If more than one roller is available, the batting captain chooses which to use. Regulations aim to prevent unnecessary delays but guarantee the captain's right to the allotted rolling time. Rolling compresses the soil, reducing moisture and changing pace or bounce, and can therefore favour either batter or bowler depending on conditions.

For the 2010 County Championship season, use of the heavy roller was banned because it was believed to create excessively flat pitches and contribute to drawn matches.

===Sweeping===
Before a pitch is rolled it is first swept to avoid any possible damage caused by rolling in debris. The pitch is also cleared of any debris at all intervals for meals, between innings and at the beginning of each day. The only exception to this is that the umpires do not allow sweeping to take place where they consider it may be detrimental to the surface of the pitch.

===Mowing===
Groundskeepers mow the pitch on each day of a match on which play is expected to take place.
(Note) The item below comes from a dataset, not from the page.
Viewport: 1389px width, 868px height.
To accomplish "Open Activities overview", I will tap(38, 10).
Once a game has begun, mowings take place under the supervision of the umpires.

===Footholes and footholds===
The umpires are required to make sure that bowlers' and batter's footholes are cleaned out and dried whenever necessary to facilitate play. In matches of more than one day's duration, if necessary, the footholes made by the bowler in his delivery stride may be returfed or covered with quick-setting fillings to make them safe and secure. Players may also secure their footholes using sawdust provided that the pitch is not damaged or they do not do so in a way that is unfair to the other team.

===Research===
England is the hub for considerable research in the preparation of cricket pitches, with Cranfield University working with the ECB and The Institute of Groundsmanship (IOG).
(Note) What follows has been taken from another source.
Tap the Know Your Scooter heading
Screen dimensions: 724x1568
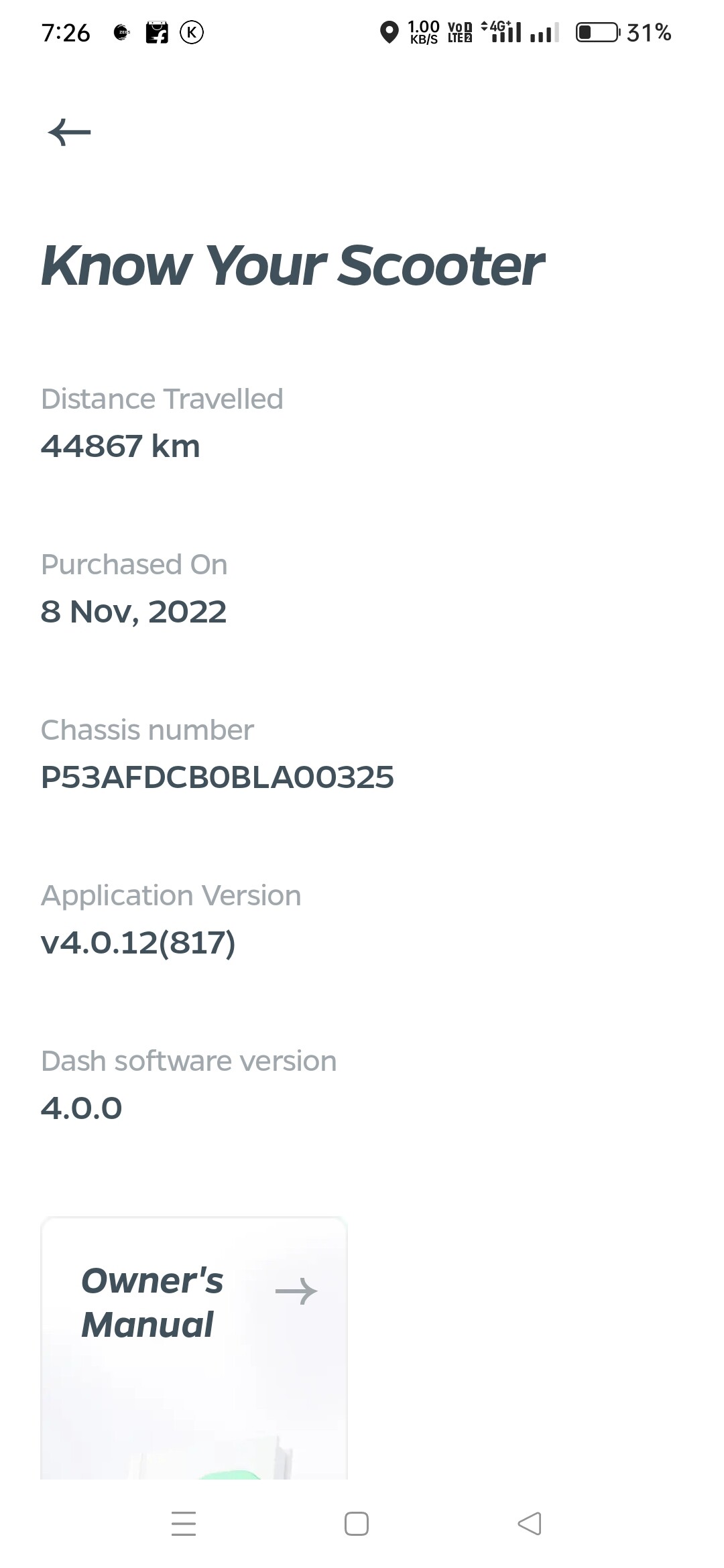pyautogui.click(x=292, y=265)
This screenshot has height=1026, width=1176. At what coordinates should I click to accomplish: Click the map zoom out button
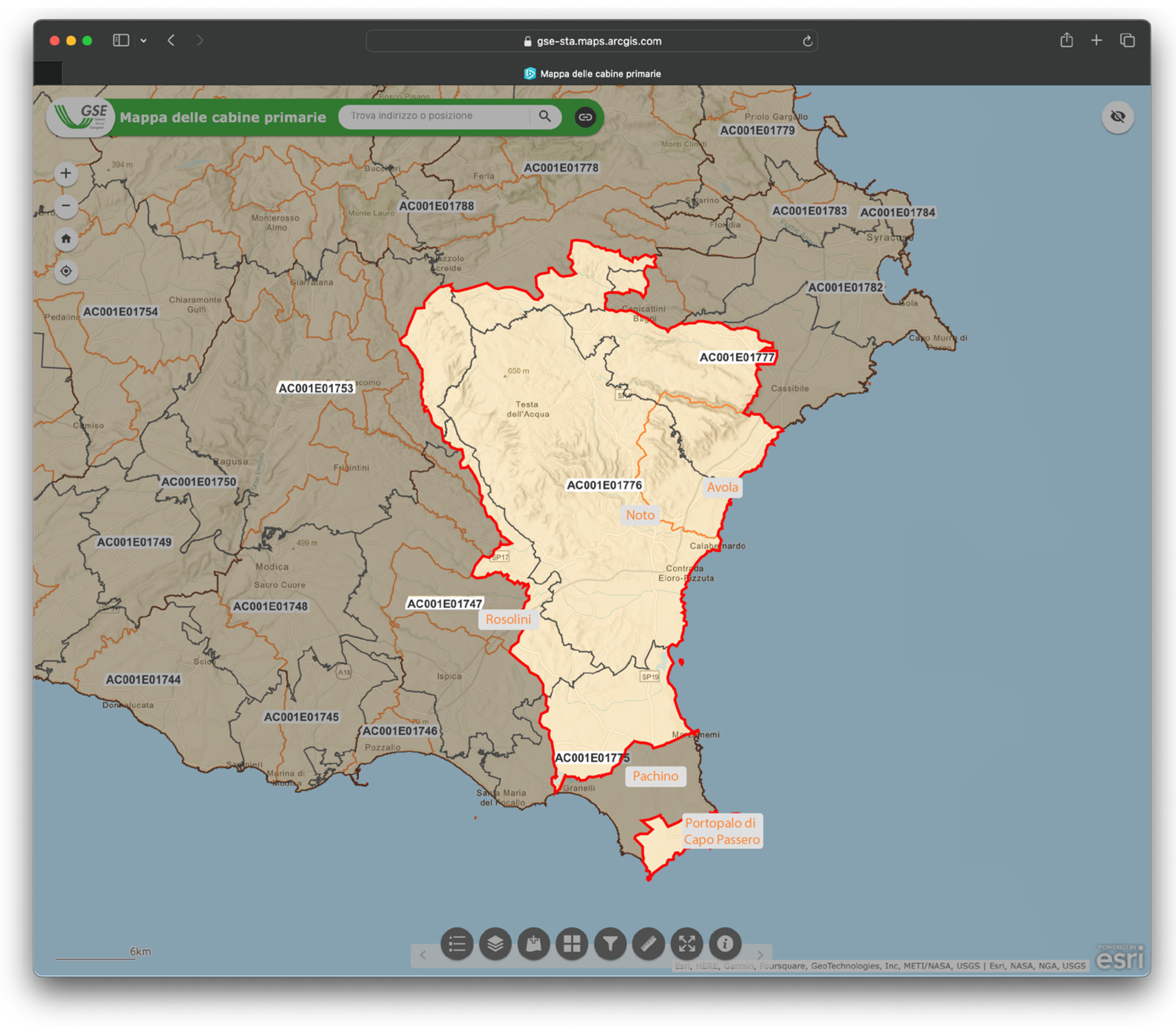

==Practising on the field==

The rules do not allow players to practise bowling or batting on the pitch, or on the area parallel and immediately adjacent to the pitch, at any time on any day of the match. Practice on a day of a match on any other part of the cricket square may take place only before the start of play or after the close of play on that day and must cease 30 minutes before the scheduled start of play or if detrimental to the surface of the square.

Typically players do practise on the field of play, but not on the cricket square, during the game. Also bowlers sometimes practise run ups during the game. However, no practice or trial run-up is permitted on the field of play during play if it could result in a waste of time. The rules concerning practice on the field are covered principally by Law 26 of the Laws of Cricket.

==Typical pitches==

Pitches in different parts of the world have different characteristics. The nature of the pitch plays an important role in the actual game: it may have a significant influence on team selection and other aspects. A spin bowler may be preferred in the Indian subcontinent where the dry pitches assist spinners (especially towards the end of a five-day test match) whereas an all pace attack may be used in places like Australia where the pitches are bouncy.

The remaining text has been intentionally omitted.